Détournant des plans classifiés, deux Israéliens font face à la justice pour avoir parié sur la guerre via ce site américain

C’est une affaire qui mêle sécurité nationale et appât du gain au cœur de l’appareil de défense israélien. Une enquête conjointe menée par le ministère de la Défense, le Shin Bet et la police a conduit à l’inculpation de deux individus accusés d’avoir exploité des informations sensibles pour générer des profits personnels.
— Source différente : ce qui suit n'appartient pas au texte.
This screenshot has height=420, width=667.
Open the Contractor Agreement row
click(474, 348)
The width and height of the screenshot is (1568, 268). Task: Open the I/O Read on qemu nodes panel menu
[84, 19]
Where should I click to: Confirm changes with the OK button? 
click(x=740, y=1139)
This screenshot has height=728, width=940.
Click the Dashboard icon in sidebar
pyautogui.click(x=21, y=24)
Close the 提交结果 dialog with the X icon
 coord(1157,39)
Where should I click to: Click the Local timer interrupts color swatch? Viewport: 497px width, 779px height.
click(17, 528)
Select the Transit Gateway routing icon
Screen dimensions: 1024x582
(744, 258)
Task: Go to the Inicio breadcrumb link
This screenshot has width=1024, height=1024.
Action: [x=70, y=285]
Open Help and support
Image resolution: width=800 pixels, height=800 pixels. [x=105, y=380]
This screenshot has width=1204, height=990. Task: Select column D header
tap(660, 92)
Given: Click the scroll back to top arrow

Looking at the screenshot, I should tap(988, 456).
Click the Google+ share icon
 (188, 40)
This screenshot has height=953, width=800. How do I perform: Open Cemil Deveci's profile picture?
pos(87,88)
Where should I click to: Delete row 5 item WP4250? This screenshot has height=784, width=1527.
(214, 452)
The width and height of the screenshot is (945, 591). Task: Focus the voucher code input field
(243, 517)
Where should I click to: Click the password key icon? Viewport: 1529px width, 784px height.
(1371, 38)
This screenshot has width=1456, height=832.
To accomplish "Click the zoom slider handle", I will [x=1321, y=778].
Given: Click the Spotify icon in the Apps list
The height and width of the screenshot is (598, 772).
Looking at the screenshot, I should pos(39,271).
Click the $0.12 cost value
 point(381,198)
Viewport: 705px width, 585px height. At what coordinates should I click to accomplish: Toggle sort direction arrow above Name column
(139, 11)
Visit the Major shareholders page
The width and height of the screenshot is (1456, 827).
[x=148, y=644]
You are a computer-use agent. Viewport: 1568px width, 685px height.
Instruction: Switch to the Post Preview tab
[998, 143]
Selon les éléments rapportés par Al Jazeera, les suspects, un civil et un réserviste de l’armée, ont utilisé des renseignements classifiés pour anticiper le déroulement d’opérations militaires. L’objectif de cette manœuvre n’était pas l’espionnage traditionnel, mais la spéculation financière sur une plateforme bien précise.

**Des paris sur l’issue des conflits**

Les autorités israéliennes révèlent que les deux hommes ont placé des paris sur Polymarket, un site de prédiction basé aux États-Unis. Ce marché permet aux utilisateurs de miser sur l’issue d’événements mondiaux, qu’il s’agisse d’élections, de résultats sportifs ou, dans ce cas précis, d’événements géopolitiques et militaires.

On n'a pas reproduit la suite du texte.